Records contained in a dataset
┄┄┄┄┄┄
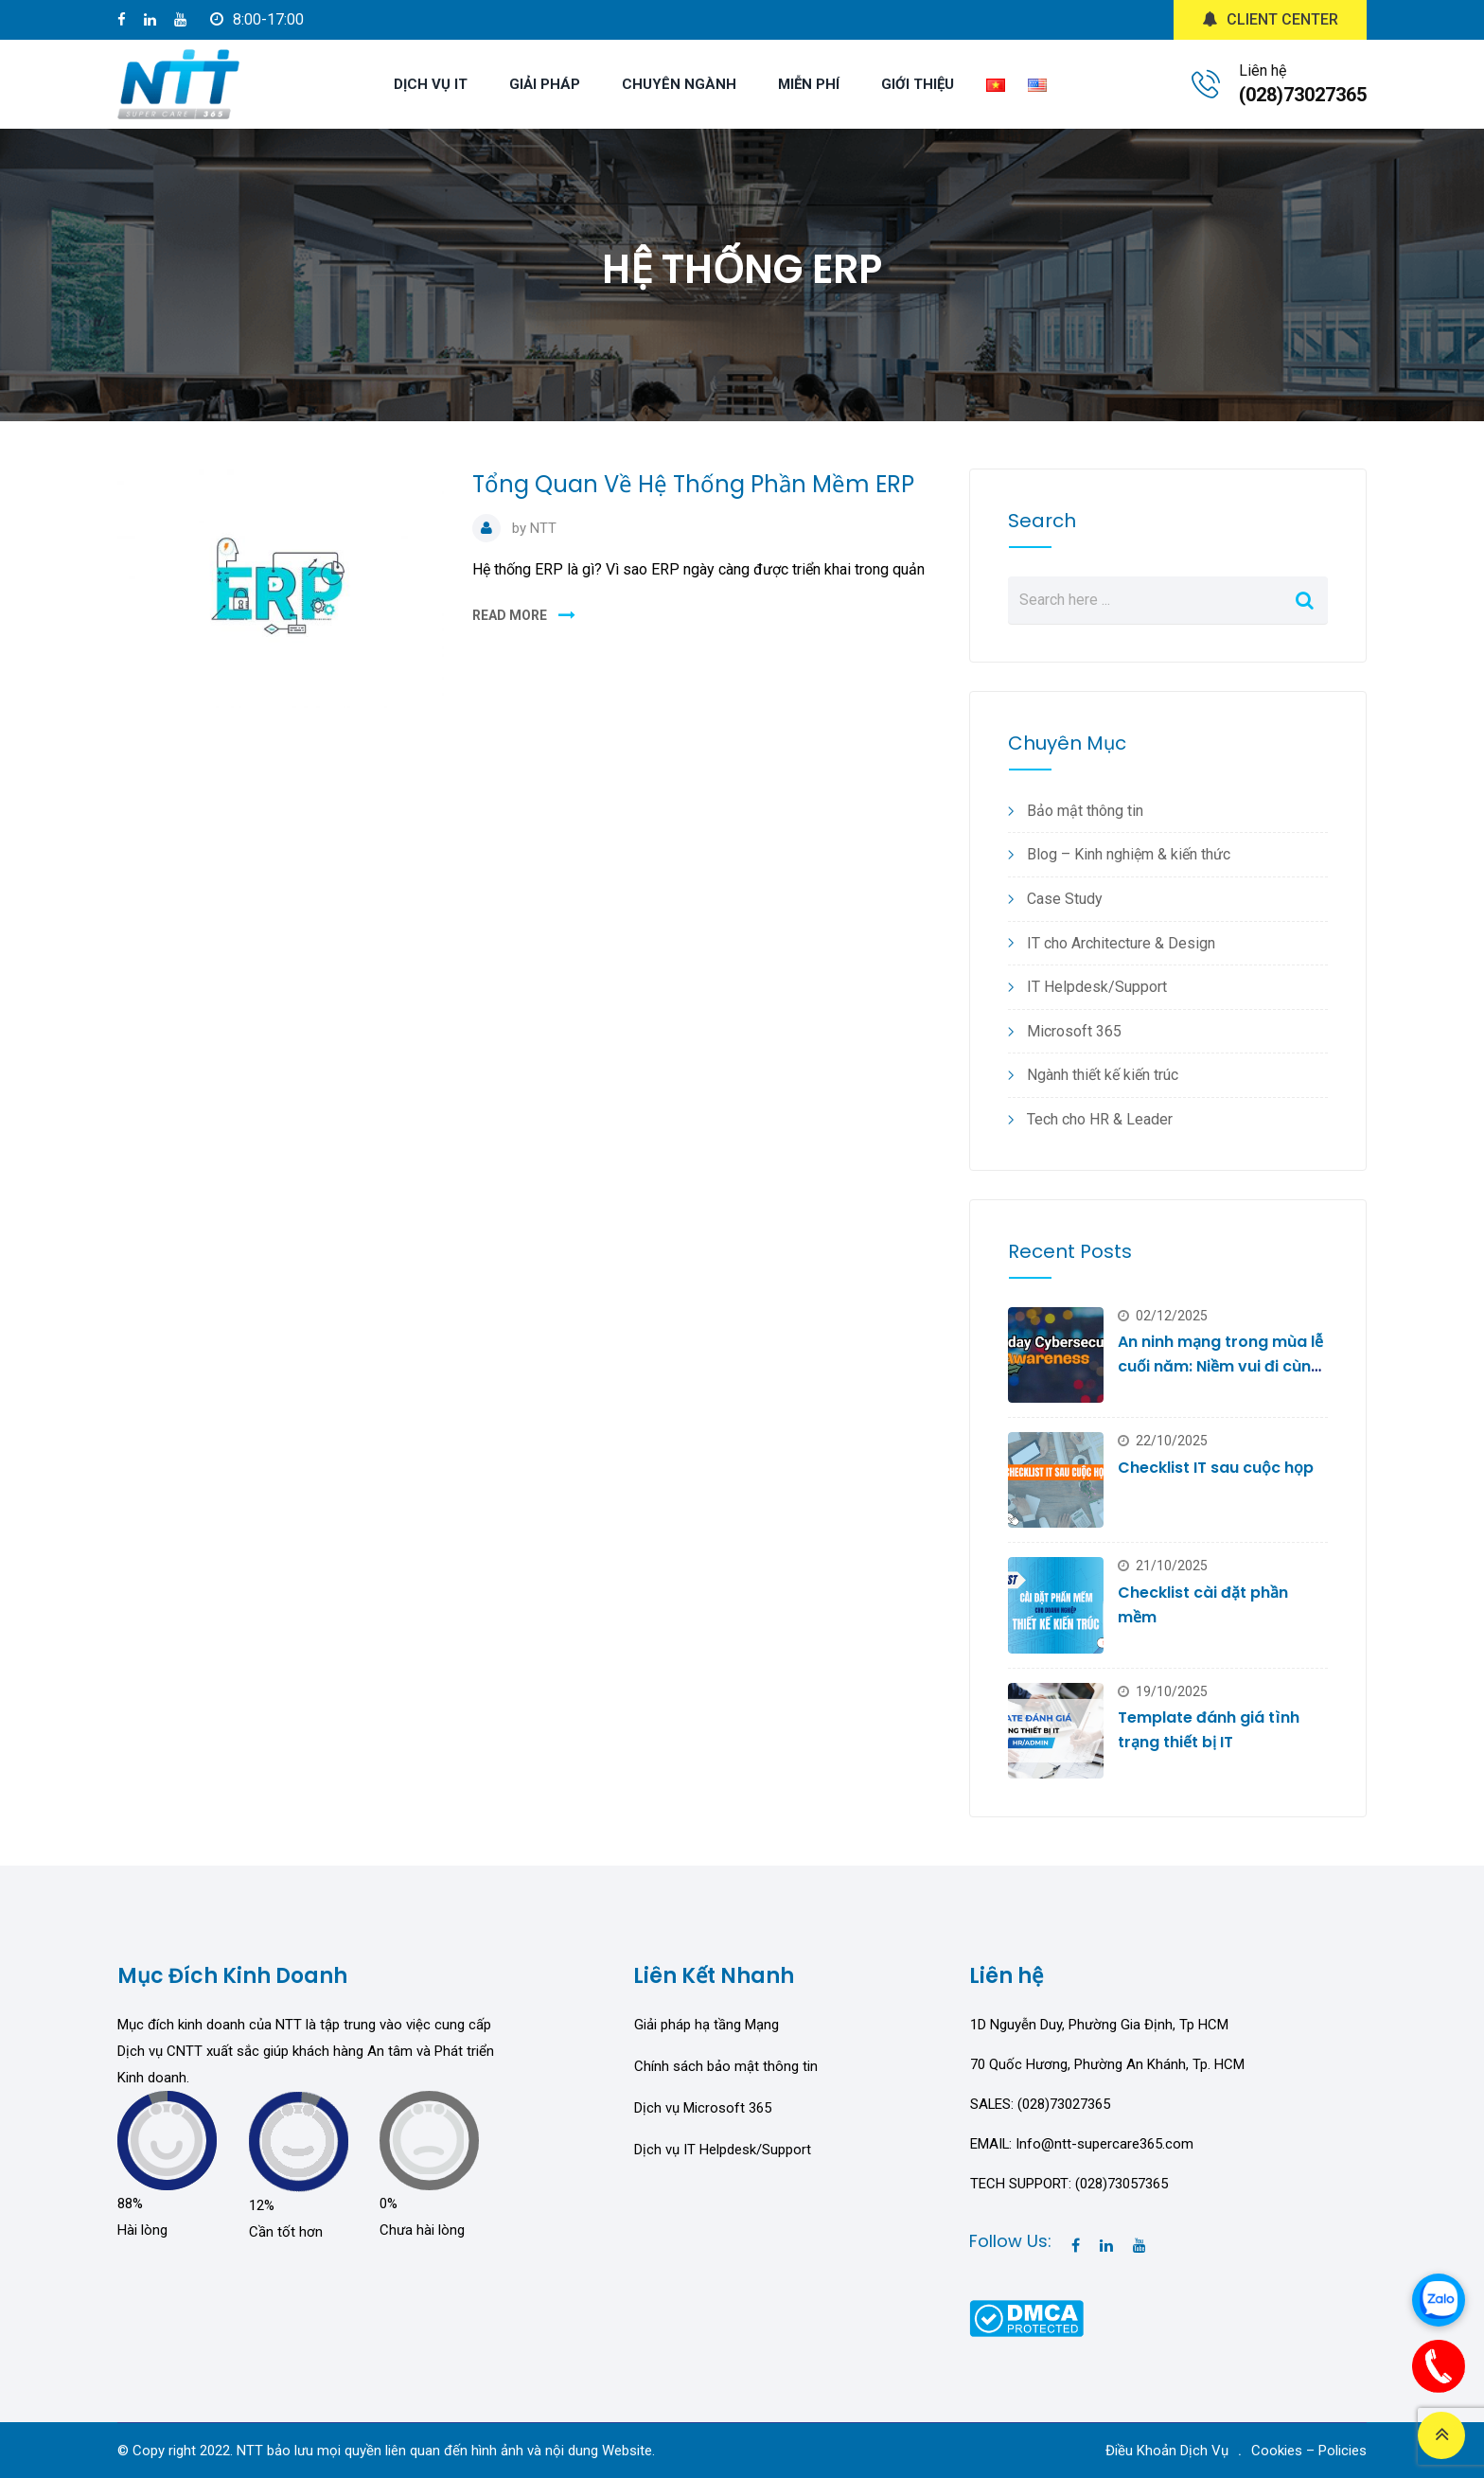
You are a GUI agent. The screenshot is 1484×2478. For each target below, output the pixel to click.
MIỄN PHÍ (808, 84)
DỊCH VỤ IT (431, 84)
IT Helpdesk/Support (1097, 987)
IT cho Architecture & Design (1121, 943)
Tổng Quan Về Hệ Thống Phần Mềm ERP (693, 484)
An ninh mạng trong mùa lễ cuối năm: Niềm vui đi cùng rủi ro (1220, 1366)
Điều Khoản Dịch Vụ (1166, 2450)
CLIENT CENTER (1270, 19)
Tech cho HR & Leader (1100, 1119)
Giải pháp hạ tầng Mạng (706, 2024)
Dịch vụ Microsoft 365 (702, 2107)
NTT (543, 528)
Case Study (1065, 899)
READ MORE (509, 615)
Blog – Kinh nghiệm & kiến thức (1128, 854)
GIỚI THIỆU (917, 84)
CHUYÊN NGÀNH (679, 84)
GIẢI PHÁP (544, 84)
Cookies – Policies (1309, 2450)
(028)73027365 (1303, 94)
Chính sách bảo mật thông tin (726, 2066)
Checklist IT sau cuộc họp (1216, 1467)
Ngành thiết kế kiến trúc (1102, 1075)
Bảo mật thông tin (1085, 811)
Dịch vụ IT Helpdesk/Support (722, 2149)
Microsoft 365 (1074, 1031)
┄┄┄┄┄┄
Job: Rewrite everything from the entry that contains "Case Study (1065, 899)" down to the entry that contains "Dịch vụ IT Helpdesk/Support (722, 2149)" as a numbered list, leaving out any blank lines.

Written solution:
1. Case Study (1065, 899)
2. READ MORE (509, 615)
3. Blog – Kinh nghiệm & kiến thức (1128, 854)
4. GIỚI THIỆU (917, 84)
5. CHUYÊN NGÀNH (679, 84)
6. GIẢI PHÁP (544, 84)
7. Cookies – Policies (1309, 2450)
8. (028)73027365 (1303, 94)
9. Chính sách bảo mật thông tin (726, 2066)
10. Checklist IT sau cuộc họp (1216, 1467)
11. Ngành thiết kế kiến trúc (1102, 1075)
12. Bảo mật thông tin (1085, 811)
13. Dịch vụ IT Helpdesk/Support (722, 2149)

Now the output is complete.